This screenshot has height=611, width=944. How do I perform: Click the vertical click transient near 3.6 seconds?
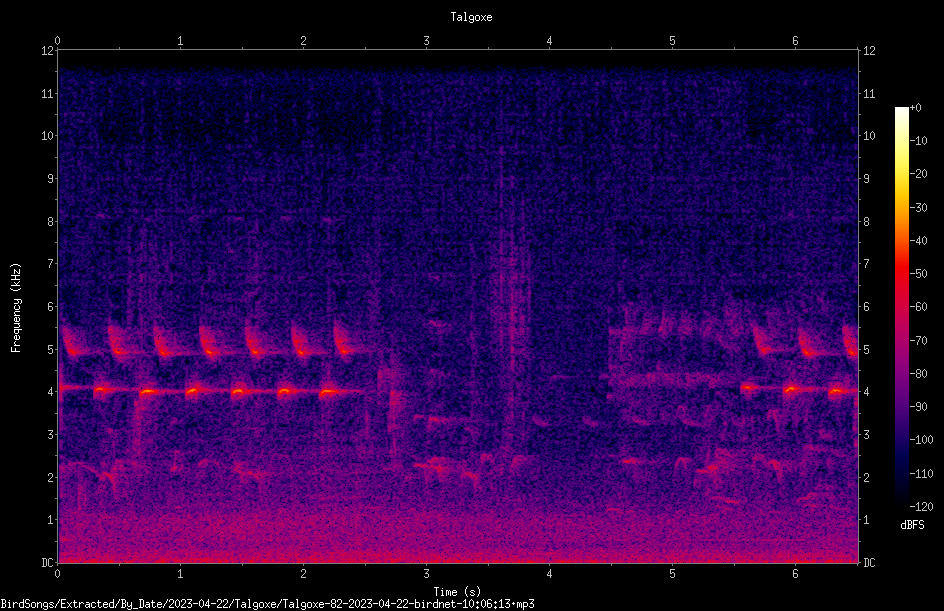click(x=501, y=301)
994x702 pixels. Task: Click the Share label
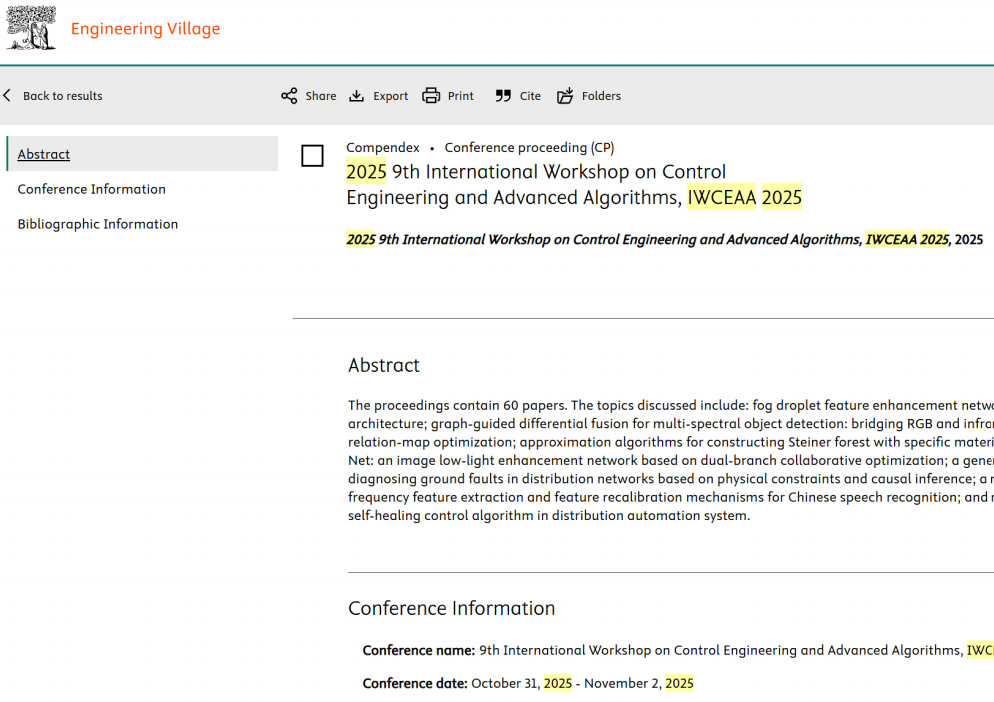321,96
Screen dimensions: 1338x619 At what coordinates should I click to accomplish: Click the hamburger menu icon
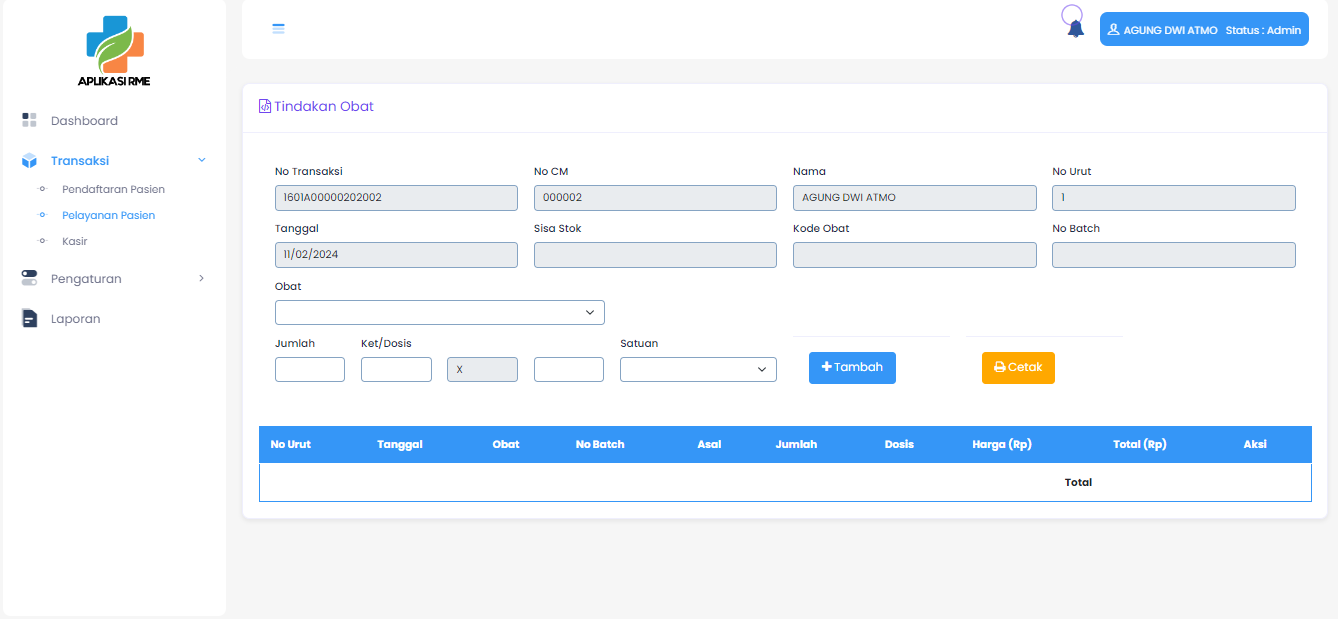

________________

WORK INSTRUCTION:
Repeat the listing exactly; do not print any picture.

RESULT OF THIS TASK:
This screenshot has height=611, width=944. How do I perform: Click the vertical click transient near 3.6 seconds?
click(x=501, y=301)
994x702 pixels. Task: Click the Share label
321,96
Screen dimensions: 1338x619 At what coordinates should I click to accomplish: Click the hamburger menu icon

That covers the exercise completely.